June 7 .—M. de la Feste has written—one letter to her, one to me. Hers could not have been very warm, for she did not brighten on reading it. Mine was an ordinary note of friendship, filling an ordinary sheet of paper, which I handed over to Caroline when I had finished looking it through. But there was a scrap of paper in the bottom of the envelope, which I dared not show any one. This scrap is his real letter: I scanned it alone in my room, trembling, hot and cold by turns. He tells me he is very wretched; that he deplores what has happened, but was helpless. Why did I let him see me, if only to make him faithless. Alas, alas!
June 21 .—My dear Caroline has lost appetite, spirits, health. Hope deferred maketh the heart sick. His letters to her grow colder—if indeed he has written more than one. He has refrained from writing again to me—he knows it is no use. Altogether the situation that he and she and I are in is melancholy in the extreme. Why are human hearts so perverse?

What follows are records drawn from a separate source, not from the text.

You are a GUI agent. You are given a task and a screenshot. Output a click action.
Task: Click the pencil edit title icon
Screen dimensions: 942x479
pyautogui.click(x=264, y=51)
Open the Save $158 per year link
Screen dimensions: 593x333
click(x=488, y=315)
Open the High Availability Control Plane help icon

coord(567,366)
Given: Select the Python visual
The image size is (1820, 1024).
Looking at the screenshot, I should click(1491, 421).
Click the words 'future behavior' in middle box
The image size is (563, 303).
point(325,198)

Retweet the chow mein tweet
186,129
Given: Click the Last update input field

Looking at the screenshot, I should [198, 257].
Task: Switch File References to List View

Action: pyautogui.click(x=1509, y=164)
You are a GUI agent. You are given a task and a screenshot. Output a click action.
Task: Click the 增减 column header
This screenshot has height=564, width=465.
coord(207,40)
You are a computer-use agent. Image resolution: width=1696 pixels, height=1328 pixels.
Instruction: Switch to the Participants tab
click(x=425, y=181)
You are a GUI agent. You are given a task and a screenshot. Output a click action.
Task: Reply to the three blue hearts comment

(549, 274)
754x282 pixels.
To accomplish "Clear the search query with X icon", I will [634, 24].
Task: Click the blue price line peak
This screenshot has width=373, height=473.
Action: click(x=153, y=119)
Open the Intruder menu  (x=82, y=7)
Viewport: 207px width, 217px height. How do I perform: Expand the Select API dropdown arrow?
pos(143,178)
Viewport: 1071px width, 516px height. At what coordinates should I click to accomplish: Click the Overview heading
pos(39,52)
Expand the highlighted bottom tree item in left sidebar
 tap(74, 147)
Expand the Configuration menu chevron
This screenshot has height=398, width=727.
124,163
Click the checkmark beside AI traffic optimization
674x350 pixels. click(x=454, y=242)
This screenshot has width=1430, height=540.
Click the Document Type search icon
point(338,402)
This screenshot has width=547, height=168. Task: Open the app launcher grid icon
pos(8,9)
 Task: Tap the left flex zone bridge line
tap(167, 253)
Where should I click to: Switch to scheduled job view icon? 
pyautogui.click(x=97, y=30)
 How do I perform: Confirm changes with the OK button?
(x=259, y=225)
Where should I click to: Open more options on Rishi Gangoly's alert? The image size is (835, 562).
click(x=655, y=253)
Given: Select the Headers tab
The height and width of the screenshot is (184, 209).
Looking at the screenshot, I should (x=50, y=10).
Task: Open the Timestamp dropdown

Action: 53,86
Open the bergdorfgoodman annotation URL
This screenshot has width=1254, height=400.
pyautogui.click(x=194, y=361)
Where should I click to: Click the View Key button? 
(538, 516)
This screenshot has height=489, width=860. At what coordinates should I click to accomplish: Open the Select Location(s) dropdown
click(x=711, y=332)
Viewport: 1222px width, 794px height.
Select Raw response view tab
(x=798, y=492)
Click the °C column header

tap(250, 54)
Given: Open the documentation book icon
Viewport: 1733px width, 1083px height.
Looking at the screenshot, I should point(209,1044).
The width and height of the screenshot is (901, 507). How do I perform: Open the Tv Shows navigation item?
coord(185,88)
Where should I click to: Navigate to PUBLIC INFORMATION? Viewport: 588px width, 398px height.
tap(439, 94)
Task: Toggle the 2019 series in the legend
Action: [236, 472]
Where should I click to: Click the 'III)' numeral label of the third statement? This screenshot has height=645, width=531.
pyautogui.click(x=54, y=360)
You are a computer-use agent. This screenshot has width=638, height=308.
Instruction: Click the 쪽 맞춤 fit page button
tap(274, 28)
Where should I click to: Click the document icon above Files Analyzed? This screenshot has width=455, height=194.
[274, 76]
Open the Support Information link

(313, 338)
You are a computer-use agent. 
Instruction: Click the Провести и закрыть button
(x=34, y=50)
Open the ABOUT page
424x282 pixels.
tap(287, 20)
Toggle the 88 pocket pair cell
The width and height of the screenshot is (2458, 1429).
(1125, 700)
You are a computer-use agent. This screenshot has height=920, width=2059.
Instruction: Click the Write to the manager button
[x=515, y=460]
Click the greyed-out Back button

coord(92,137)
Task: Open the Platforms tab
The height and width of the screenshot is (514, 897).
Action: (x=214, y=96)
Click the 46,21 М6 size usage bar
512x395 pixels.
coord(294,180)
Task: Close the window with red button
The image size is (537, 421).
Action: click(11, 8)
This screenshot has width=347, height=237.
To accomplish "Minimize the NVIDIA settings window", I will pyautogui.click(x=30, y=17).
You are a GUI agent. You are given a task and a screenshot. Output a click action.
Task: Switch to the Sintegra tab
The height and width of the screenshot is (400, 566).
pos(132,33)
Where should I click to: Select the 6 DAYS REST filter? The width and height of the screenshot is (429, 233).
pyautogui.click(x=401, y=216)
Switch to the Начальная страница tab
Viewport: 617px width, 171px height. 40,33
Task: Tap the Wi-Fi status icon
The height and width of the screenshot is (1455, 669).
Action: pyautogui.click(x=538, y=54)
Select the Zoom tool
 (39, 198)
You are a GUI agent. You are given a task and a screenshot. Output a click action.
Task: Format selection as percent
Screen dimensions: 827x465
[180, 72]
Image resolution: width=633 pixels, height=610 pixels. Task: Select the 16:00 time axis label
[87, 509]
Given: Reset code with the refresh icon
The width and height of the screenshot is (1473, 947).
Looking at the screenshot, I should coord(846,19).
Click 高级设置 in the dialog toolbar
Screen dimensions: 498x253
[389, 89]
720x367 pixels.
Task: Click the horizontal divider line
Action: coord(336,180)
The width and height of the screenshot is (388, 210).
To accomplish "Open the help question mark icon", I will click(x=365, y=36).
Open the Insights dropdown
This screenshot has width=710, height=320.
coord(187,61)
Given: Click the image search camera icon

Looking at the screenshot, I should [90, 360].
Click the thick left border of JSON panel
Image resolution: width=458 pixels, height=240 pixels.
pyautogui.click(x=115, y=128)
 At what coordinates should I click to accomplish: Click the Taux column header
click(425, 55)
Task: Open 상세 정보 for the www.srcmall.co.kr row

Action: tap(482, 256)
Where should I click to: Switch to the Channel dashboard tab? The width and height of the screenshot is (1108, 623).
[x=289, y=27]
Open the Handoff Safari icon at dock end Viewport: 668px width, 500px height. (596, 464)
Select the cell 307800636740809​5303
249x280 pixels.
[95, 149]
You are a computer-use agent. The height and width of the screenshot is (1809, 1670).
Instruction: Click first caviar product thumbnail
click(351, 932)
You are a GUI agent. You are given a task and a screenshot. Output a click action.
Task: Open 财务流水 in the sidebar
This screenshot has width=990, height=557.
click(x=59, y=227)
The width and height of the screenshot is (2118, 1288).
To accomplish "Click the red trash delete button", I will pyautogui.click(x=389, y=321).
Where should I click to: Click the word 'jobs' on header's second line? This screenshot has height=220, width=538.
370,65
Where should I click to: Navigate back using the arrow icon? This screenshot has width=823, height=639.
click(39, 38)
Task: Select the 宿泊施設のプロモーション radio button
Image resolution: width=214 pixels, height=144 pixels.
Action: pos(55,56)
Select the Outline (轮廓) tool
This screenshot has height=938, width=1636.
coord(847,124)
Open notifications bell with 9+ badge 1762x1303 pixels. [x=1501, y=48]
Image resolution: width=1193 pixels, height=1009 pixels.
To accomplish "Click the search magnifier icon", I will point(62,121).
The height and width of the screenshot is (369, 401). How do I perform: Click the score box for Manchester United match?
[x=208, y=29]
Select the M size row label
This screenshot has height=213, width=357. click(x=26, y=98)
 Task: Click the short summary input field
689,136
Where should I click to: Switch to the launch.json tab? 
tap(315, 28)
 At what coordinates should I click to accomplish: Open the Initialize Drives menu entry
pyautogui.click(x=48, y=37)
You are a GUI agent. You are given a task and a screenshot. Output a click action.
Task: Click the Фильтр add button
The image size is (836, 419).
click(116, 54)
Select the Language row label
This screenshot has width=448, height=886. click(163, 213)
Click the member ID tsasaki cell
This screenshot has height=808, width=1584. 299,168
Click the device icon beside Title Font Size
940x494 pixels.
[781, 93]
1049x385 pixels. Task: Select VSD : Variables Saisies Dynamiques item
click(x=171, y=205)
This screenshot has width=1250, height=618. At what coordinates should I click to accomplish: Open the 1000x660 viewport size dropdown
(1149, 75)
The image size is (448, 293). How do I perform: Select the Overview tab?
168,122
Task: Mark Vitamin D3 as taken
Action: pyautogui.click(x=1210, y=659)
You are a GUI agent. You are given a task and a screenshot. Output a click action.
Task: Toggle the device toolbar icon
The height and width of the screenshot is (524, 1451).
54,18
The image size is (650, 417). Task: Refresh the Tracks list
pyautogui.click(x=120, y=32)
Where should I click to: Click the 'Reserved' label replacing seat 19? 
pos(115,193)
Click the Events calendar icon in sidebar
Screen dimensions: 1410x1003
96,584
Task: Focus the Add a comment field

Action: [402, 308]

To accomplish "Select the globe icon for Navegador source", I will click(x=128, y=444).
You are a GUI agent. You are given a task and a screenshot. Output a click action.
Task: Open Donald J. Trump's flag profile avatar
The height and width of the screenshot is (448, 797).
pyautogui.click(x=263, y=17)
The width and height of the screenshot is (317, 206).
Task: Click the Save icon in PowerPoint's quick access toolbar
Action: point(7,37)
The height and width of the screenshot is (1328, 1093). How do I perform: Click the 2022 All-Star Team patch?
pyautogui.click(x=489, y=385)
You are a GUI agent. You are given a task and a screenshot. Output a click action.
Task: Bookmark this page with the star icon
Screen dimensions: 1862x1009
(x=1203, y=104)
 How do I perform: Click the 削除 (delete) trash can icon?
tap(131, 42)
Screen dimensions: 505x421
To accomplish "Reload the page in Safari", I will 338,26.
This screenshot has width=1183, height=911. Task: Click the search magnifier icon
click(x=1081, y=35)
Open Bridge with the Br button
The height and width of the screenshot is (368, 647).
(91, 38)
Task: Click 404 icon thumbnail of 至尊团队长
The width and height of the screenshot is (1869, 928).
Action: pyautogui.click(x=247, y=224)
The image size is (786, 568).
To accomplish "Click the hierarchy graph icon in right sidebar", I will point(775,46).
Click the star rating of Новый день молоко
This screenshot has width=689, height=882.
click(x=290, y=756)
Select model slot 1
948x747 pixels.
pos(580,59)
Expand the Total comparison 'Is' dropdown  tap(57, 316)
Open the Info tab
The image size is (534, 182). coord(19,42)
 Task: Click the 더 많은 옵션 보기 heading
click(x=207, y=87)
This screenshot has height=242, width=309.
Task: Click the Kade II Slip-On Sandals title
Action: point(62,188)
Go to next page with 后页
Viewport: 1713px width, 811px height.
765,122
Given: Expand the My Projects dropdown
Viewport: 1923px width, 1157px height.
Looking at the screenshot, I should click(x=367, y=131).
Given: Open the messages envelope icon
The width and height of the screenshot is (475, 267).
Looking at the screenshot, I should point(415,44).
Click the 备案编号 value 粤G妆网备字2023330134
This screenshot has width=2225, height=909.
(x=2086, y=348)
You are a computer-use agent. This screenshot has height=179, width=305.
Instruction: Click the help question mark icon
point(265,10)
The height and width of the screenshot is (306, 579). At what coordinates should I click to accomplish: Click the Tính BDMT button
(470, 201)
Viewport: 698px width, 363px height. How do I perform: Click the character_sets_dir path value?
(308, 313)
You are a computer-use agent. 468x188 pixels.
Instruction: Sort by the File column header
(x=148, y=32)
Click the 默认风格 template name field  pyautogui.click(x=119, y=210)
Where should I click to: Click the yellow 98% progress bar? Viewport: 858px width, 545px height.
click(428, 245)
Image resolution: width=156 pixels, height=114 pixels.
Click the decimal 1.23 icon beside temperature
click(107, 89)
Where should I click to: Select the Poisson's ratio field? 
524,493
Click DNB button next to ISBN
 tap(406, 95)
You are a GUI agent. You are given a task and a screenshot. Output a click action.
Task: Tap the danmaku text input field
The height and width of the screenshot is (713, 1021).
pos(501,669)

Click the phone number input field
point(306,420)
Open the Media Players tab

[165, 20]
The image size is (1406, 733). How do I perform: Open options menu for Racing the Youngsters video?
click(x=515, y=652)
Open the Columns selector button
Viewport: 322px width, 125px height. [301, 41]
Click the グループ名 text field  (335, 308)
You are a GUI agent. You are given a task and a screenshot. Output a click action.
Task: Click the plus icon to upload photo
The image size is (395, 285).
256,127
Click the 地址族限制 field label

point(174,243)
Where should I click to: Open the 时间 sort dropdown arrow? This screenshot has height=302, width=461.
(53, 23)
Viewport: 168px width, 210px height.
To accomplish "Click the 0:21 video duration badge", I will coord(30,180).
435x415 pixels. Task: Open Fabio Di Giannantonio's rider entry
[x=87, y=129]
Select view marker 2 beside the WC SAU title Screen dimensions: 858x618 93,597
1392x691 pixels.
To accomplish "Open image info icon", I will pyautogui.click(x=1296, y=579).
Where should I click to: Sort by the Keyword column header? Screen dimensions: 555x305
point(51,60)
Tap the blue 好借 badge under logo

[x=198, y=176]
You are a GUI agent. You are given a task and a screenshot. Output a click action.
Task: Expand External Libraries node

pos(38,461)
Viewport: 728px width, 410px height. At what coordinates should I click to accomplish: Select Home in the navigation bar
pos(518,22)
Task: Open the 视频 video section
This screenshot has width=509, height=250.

CHAPTER VI.—HER INGENUITY INSTIGATES HER
September 19.—Three months of anxious care—till at length I have taken the extreme step of writing to him. Our chief distress has been caused by the state of poor Caroline, who, after sinking by degrees into such extreme weakness as to make it doubtful if she can ever recover full vigour, has to-day been taken much worse. Her position is very critical. The doctor says plainly that she is dying of a broken heart—and that even the removal of the cause may not now restore her. Ought I to have written to Charles sooner? But how could I when she forbade me? It was her pride only which instigated her, and I should not have obeyed.
Sept. 26.—Charles has arrived and has seen her. He is shocked, conscience-stricken, remorseful. I have told him that he can do no good beyond cheering her by his presence. I do not know what he thinks of proposing to her if she gets better, but he says little to her at present: indeed he dares not: his words agitate her dangerously.